# Sharpening Stone Recommendations



## rfdes (Mar 15, 2015)

I'm sure that this topic has been beat to a pulp but I'm confused and need some recommendations.
Presently, I own no sharpening stone (other than my bench grinder) and am looking for a best choice for a beginner.  I'm simply looking for something for sharpening hand tools and honing lathe tool bits, etc.  I've searched Ebay and there are so many types (or so it seems) that I wouldn't know a good stone from something I would see in my backyard garden.  Your insite would be most appreciated.  

Thanks
Jim
Largo, Fl.


----------



## RJSakowski (Mar 15, 2015)

I assume you are talking about hand stones.  Hard and soft Arkansas stones are the old standbys.  For carbide, you can't beat a diamond hone.  
The thing to remember about sharpening is the finer the grit, the sharper the edge.  A carborundum stone traditionally used by woodworkers is rather coarse but cuts most steels fairly fast.  Hard Arkansas stones were traditionally used to sharpen surgical scalpels and have an extremely fine grit.  It takes forever to remove and metal though and only used to put a micro edge on the tool. 
I do my rough profiling on the bench grinder and the final honing with an Arkansas stone for tool steel.  For carbide, I use a diamond wheel for rough profiling and a diamond hone for the final hone.  
I am not an expert at this and I am sure that some of the knife makers in the group can offer better advice.  This just works for me.


----------



## John Hasler (Mar 15, 2015)

RJSakowski said:


> I assume you are talking about hand stones.  Hard and soft Arkansas stones are the old standbys.  For carbide, you can't beat a diamond hone.
> The thing to remember about sharpening is the finer the grit, the sharper the edge.  A carborundum stone traditionally used by woodworkers is rather coarse but cuts most steels fairly fast.  Hard Arkansas stones were traditionally used to sharpen surgical scalpels and have an extremely fine grit.  It takes forever to remove and metal though and only used to put a micro edge on the tool.
> I do my rough profiling on the bench grinder and the final honing with an Arkansas stone for tool steel.  For carbide, I use a diamond wheel for rough profiling and a diamond hone for the final hone.
> I am not an expert at this and I am sure that some of the knife makers in the group can offer better advice.  This just works for me.

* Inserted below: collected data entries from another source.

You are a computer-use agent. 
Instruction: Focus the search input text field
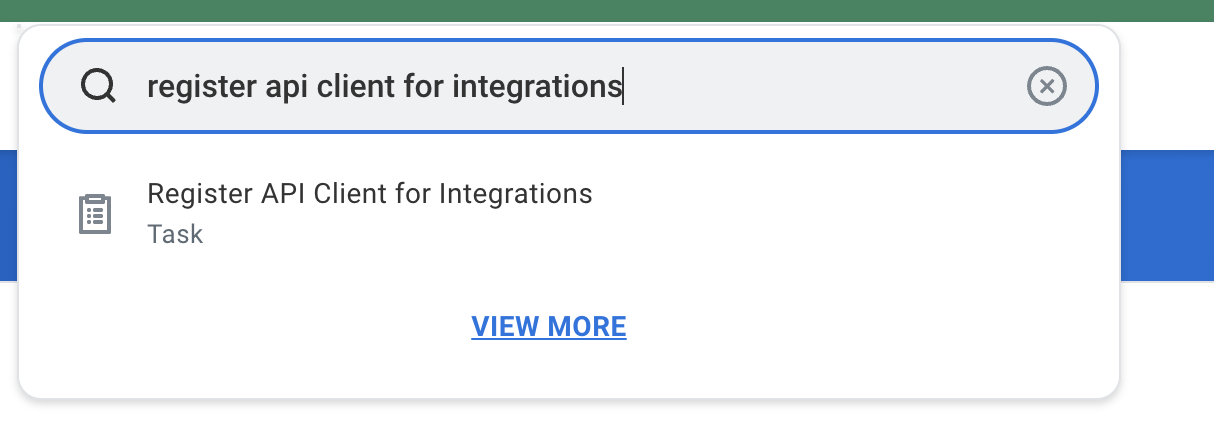(x=800, y=87)
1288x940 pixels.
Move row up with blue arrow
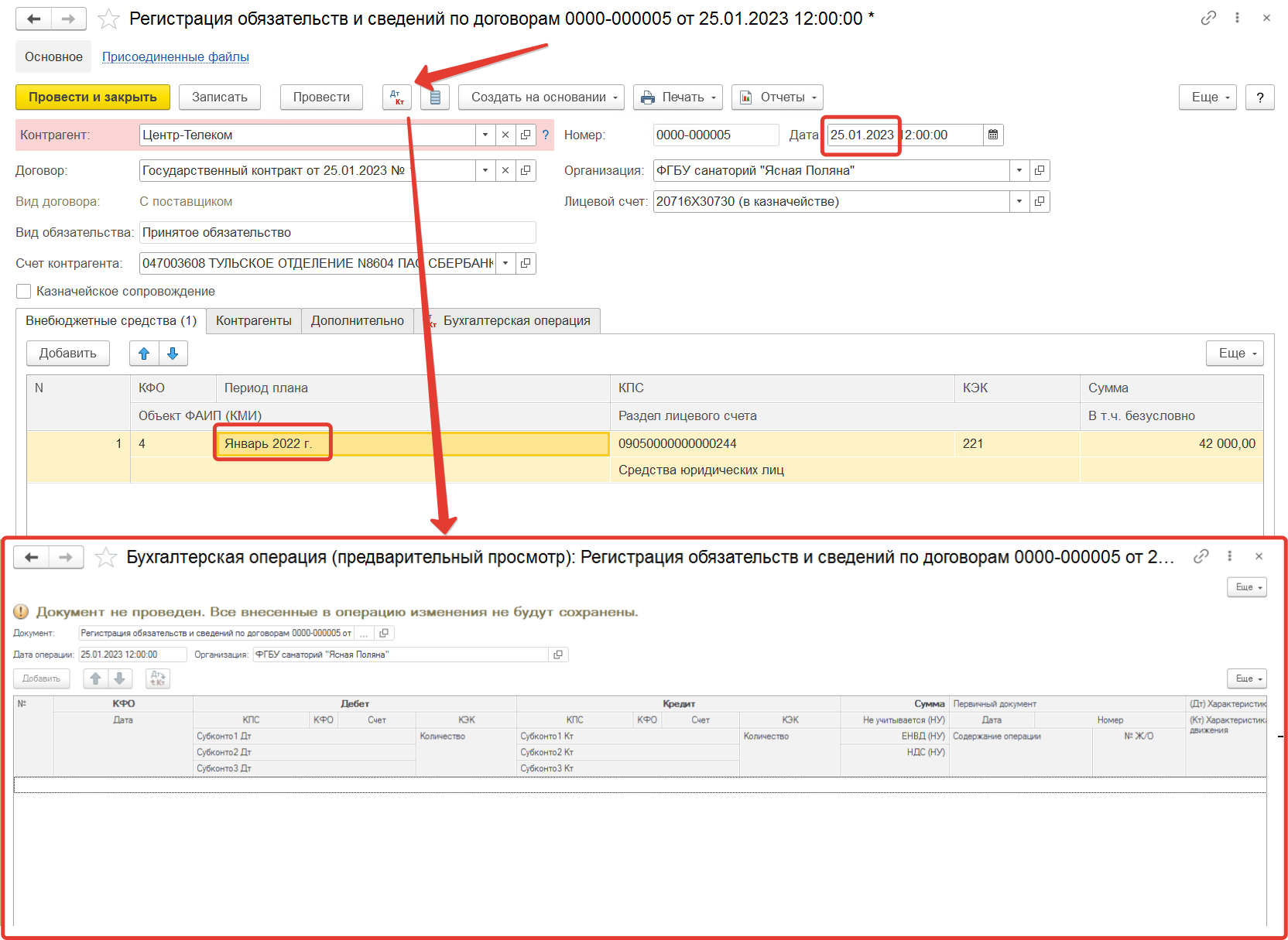point(144,354)
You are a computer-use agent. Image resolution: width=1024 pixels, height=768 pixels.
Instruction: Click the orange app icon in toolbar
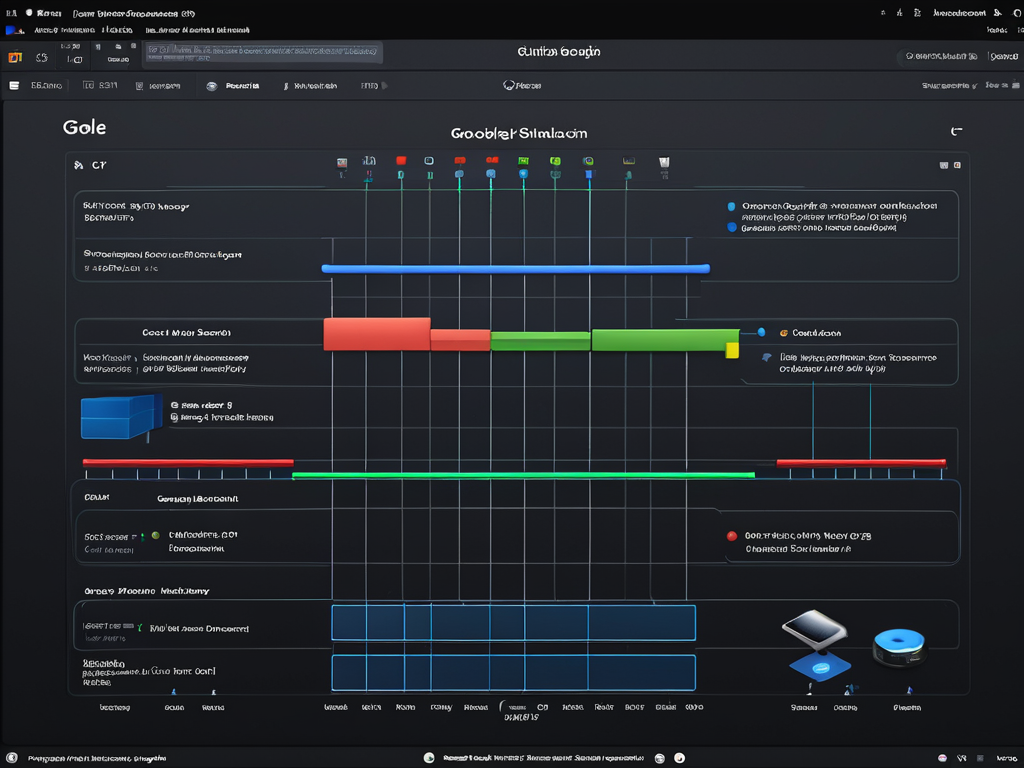[x=14, y=58]
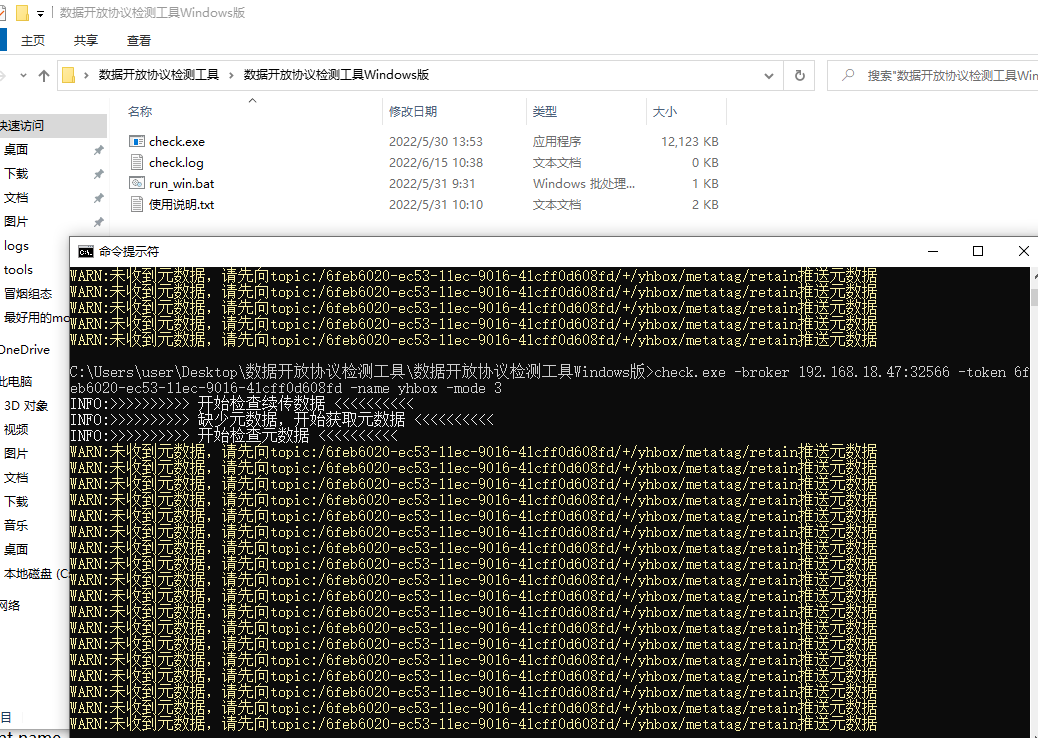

There seem to be millions of Arkansas stones available, though, labeled "hard", "soft", "black", "translucent", etc, all rather expensive but with no hint as to what the grit size is or how hard they are.


----------



## ericc (Mar 15, 2015)

I have not been able to figure out how to use Arkansas stones.  Some are from garage sales, and there are a lot of people who really like them.  For sharpening tools, a good synthetic carborundum stone is just great.  A couple of tips can be helpful.  Select a good stone, like a Norton.  Don't load it up else it will not cut; the best way to avoid that is to use a honing fluid.  Keep the stone flat unless you want a junk stone that is only good for removing random metal.  Use a magnifier to verify a sharpened edge; using a finger is fiddly and unreliable.  A good stone can be used to sharpen knives, lathe tools, and even small drills.  The small drills will goof up a good flat stone pretty quickly, so use the junk garage sale stones purchased for less than a dollar for that.


----------



## RJSakowski (Mar 15, 2015)

That is certainly true, John.  I have two sets; one I bought locally and the other was given to me by a friend who visited the Arkansas quarry.  The former set works but is definitely not the quality of the latter.  The latter hard stone has a surface that is almost reflective.  Years ago, when I was on a sharpen binge, I used to look at my edges with a 50X microscope and sharpen so no defects were noticeable on my fish fillet knives.  I'm off that kick now, thankfully.  But the hard stone would definitely give that edge.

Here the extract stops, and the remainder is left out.